▶ _指示 A_
PBLのコラムによると、ISIF2020では何を切り口に未来の学校について話し合いますか?
▶ _指示 B_
PBLのコラムにある次の文を英語に訳してください:「生徒国際イノベーションフォーラム2020@online(以下、ISIF2020と略)は、世界各地から中高生が参加し、コロナ禍などの課題を共有し、私たちや社会のニーズに応えられる未来の学校とはどのようなものかを、「学校のWell-being(よりよいあり方)」を切り口に話し合う会議です。」
▶ _指示 C_
PBLのコラムを、最後の文の後から書き進めてください。

▶ _表示テキスト_
学び!とPBL

学び!とPBL

バーチャルな空間でリアルな学びを
2022.09.20
学び!とPBL <Vol.54>
バーチャルな空間でリアルな学びを
三浦 浩喜(みうら・ひろき)

1.オンライン上の国際会議

 生徒国際イノベーションフォーラム2020@online(以下、ISIF2020と略)は、世界各地から中高生が参加し、コロナ禍などの課題を共有し、私たちや社会のニーズに応えられる未来の学校とはどのようなものかを、「学校のWell-being(よりよいあり方)」を切り口に話し合う会議です。

▶ _データ行_
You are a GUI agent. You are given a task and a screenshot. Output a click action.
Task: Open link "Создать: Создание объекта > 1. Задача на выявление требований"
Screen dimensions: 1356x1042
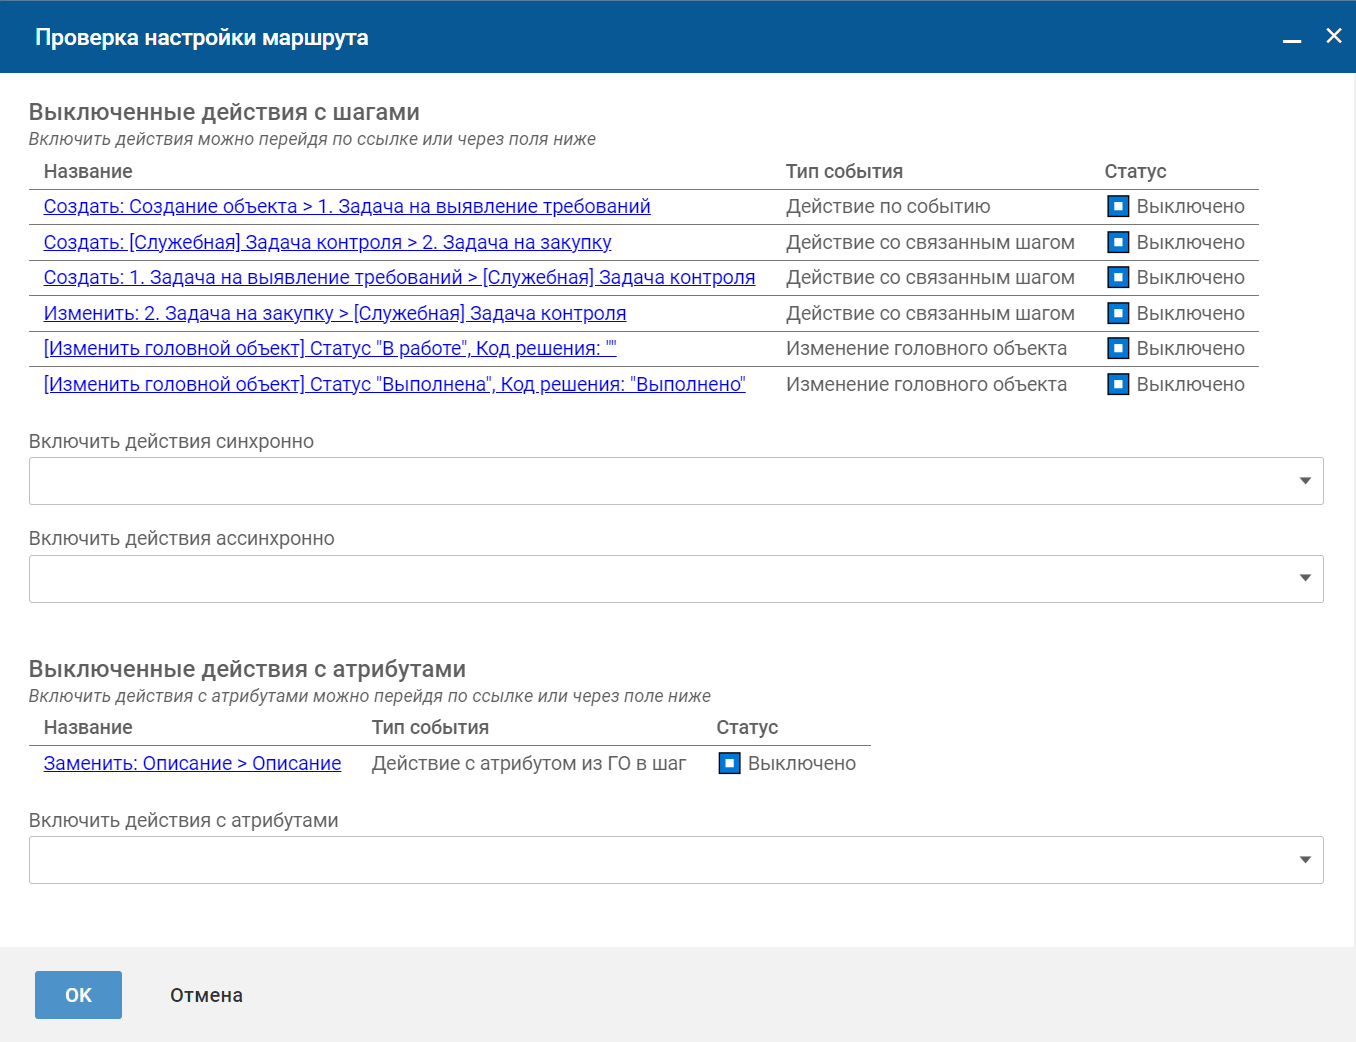point(346,207)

▶ _回答 A_
「学校のWell-being(よりよいあり方)」を切り口に話し合います。

▶ _回答 B_
The Student International Innovation Forum 2020@online (hereafter abbreviated as ISIF2020) is a conference where junior and senior high school students from around the world take part, share challenges such as the COVID-19 pandemic, and discuss what kind of future school could meet the needs of both us and society, using "school well-being (a better way of being)" as their starting point.

▶ _回答 C_
 異なる立場の人々が自由にコミュニケーションをとり、アイディアを出し合うために、8月1日から9月30日までの2か月間ウェブサイト上に「広場」をつくり、開催しました。8月11-12日に、フォーラム全体のメインセッションであるライブトークが開催されました。9か国・地域(インドネシア、マレーシア、グアテマラ、香港、台湾、フィリピン、トルコ、ベトナム、日本)から、200名の生徒・学生と100名の教師・関係者が参加しました。「学校のWell-being」を多様な視点で話し合うために、よりよい暮らしの指標として使われているOECDのBetter Life Index(*1)を採り入れ、学習資料(資料1参照 )も準備しました。ISIF2020は、バーチャルな空間であっても、異なる地域からの参加者がリアルに出会い、リアルに学び合い、エージェンシーを共振し合う場となることを目指しました。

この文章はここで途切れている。